I did this one on a lark. I was frustrated with the results of my pathetic scrollrect experiment above, so I decide to test it against a basic gotoAndStop implementation. I built a MovieClip in the library with all 8 frames and a stop on each frame. I copied the Bitmaps from my sprite sheet to individual MovieClips and added one to each frame. This gave me basically what I would have had in AS2/Flash 8 before I began to use BitmapData.
[cc lang=”javascript” width=”550″]if (animationFrameCount > animationFrameDelay) {
gasMC.play();
animationFrameCount=0;
}
animationFrameCount++;
[/cc]
The code for this render() is very straightforward, it just play()s to the next frame after the appropriate animationFrameDelay has been reached.
.Model # 5: Animate sprite sheet with rect. Output to one sprite.
This is a combination of #1 and #3. I use ONE BitmapData canvas inside one Sprite to blit to, but instead of an virtual sprite sheet array, I use a real Bitmapdata object in memory as the literal sprite sheet. The rect property of the copyPixels operation is manipulated to achieve the illusion of animation. This the one I came up with after consulting Squize, Cutler, Maker, and Grundvig.

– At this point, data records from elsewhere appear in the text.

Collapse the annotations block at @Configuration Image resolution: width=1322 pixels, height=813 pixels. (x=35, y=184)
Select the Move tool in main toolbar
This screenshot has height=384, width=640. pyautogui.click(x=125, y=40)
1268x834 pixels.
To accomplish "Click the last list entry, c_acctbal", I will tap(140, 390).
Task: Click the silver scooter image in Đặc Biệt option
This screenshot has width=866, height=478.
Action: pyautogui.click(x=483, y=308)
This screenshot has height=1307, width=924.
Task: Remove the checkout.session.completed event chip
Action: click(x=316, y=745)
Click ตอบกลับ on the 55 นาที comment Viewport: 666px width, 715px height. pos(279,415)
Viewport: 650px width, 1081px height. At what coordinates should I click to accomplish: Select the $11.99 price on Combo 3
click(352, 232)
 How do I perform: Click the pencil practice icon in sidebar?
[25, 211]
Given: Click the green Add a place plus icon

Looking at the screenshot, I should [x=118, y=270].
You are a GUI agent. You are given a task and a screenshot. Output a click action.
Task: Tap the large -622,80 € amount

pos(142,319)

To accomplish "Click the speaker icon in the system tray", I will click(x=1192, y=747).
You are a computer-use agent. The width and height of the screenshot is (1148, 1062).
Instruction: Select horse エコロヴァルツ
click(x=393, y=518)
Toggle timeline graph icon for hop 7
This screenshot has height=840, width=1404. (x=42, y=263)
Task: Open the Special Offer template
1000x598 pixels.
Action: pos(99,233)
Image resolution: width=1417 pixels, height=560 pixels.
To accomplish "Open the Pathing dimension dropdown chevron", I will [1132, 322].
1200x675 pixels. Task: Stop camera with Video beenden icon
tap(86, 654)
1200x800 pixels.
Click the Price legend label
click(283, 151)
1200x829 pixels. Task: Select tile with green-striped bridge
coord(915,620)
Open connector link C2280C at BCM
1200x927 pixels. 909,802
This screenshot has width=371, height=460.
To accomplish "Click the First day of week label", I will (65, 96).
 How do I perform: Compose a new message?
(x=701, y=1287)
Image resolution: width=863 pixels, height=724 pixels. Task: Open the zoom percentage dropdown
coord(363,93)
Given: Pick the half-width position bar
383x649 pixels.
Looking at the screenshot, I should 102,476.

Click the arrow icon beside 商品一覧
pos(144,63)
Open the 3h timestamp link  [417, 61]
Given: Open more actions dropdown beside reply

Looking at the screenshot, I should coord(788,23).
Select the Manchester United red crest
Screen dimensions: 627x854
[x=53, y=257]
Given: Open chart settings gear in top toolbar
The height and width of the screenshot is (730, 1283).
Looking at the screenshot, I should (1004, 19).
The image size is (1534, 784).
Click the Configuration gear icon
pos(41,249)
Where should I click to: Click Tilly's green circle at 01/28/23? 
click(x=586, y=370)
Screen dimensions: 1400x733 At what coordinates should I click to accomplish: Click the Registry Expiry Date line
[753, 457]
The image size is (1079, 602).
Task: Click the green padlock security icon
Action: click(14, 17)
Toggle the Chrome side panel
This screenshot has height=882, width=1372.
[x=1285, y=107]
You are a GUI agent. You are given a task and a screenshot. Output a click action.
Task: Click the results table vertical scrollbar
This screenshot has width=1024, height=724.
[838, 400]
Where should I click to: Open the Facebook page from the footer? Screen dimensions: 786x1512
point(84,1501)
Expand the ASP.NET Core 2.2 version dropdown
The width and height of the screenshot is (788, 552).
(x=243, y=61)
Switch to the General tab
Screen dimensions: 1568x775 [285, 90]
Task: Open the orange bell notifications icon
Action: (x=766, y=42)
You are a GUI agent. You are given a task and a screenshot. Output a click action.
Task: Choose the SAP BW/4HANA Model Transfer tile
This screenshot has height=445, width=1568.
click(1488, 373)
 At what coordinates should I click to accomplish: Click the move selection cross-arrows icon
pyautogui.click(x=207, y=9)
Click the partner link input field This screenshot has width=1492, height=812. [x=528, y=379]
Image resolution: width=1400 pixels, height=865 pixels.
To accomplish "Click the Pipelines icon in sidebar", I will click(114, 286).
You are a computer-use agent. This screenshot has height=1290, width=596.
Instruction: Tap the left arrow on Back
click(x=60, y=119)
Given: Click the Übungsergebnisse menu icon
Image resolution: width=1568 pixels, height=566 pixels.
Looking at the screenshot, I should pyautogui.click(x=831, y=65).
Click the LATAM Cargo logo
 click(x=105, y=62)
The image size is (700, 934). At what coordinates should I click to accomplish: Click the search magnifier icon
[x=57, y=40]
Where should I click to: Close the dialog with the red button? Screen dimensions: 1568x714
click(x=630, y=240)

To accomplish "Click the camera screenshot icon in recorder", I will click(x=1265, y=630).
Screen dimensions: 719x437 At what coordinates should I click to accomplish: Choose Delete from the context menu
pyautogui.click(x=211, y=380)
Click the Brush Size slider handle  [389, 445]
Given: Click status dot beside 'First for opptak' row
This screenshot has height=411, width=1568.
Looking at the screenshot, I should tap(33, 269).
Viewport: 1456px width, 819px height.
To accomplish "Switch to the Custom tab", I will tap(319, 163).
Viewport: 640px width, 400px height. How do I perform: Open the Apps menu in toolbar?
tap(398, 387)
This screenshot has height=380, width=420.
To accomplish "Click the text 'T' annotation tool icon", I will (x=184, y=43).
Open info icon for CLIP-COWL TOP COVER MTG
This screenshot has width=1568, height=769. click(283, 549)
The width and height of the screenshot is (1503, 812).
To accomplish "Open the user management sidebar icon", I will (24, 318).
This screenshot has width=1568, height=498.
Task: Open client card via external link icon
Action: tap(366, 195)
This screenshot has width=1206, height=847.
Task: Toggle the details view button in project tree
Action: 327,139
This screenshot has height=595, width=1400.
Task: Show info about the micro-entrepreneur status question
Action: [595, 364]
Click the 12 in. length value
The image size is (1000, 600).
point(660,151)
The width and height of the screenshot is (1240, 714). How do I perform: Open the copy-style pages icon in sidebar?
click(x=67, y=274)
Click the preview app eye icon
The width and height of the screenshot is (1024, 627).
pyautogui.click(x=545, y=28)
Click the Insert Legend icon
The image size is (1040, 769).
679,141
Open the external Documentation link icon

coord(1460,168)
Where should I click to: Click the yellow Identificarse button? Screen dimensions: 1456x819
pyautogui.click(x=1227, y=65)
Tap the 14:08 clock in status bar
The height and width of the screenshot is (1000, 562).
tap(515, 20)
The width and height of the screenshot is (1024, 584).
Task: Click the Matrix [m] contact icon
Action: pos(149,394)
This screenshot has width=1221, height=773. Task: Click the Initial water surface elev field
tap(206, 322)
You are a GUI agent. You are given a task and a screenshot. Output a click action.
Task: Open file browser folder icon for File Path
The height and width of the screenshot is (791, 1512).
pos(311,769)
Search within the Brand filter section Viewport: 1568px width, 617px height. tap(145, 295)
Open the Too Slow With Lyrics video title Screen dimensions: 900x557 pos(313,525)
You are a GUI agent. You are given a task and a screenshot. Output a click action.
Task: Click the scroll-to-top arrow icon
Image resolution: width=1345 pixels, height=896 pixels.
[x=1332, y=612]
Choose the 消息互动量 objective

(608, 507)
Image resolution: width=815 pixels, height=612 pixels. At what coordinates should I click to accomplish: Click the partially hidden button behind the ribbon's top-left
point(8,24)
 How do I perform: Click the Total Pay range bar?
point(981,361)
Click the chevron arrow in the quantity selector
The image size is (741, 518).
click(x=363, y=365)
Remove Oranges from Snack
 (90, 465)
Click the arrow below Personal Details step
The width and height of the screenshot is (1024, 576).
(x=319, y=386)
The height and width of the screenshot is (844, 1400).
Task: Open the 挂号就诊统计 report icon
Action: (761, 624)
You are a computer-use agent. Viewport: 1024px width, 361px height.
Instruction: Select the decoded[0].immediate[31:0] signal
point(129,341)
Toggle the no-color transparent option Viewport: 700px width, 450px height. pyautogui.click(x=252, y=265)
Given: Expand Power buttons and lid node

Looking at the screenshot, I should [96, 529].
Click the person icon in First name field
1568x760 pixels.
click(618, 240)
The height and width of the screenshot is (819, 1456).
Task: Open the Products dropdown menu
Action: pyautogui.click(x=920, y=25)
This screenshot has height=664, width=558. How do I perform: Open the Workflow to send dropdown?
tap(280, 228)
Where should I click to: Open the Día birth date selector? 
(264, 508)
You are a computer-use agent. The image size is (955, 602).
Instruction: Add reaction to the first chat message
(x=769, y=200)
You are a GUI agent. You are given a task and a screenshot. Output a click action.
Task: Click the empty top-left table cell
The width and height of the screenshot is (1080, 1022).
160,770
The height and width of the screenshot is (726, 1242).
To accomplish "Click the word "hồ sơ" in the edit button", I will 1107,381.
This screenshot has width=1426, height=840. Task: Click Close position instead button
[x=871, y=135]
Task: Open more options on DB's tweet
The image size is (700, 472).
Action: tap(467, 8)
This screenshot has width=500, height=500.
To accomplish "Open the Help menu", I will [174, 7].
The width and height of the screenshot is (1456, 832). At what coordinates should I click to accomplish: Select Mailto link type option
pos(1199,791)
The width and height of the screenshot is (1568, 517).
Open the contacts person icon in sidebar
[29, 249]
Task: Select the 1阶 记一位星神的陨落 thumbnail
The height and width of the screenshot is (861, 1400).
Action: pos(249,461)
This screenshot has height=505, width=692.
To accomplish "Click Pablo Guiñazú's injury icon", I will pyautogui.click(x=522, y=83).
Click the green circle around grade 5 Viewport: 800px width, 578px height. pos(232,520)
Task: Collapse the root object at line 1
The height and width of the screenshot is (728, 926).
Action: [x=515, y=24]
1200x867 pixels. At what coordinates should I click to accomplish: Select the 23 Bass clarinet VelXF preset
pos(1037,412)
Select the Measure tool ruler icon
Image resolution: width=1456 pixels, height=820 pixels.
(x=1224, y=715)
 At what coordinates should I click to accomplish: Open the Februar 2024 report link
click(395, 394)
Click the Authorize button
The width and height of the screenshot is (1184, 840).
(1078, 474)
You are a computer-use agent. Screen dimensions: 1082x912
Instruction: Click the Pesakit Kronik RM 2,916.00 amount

[cc lang=”javascript” width=”550″]if (animationFrameCount > animationFrameDelay) {
spriteBitmapDataIndex++;
if (spriteBitmapDataIndex == spriteSheetFrameCount) {
spriteBitmapDataIndex=0;
}
animationFrameCount=0;
}
animationFrameCount++;
blitRectangle.x=32*spriteBitmapDataIndex;
blitPoint.x=x;
blitPoint.y=y;
parentClass.getScreenBD().copyPixels(parentClass.getSpriteSheet(),blitRectangle, blitPoint);
[/cc]
The blitPoint and blitRectangle must be updated each frame to scroll along the sheet and ensure the data is blitted to the correct position on the screenBD canavas.
RESULTS:
My basic methodology for the test was to make sure the only programs running on my machine were Excel and the external .swf player for CS3. I did all of these tests outside of the Browser and the Flash IDE as to not be encumbered by the limitations of each. I wrote the testing program in a way that allows me to perform multiple tests without shutting down an restarting the program, but because I am sure garbage collection would have played a part in changing some of the results, I opted to close and restart the testing app between each run. Each test was run for 1000 frames.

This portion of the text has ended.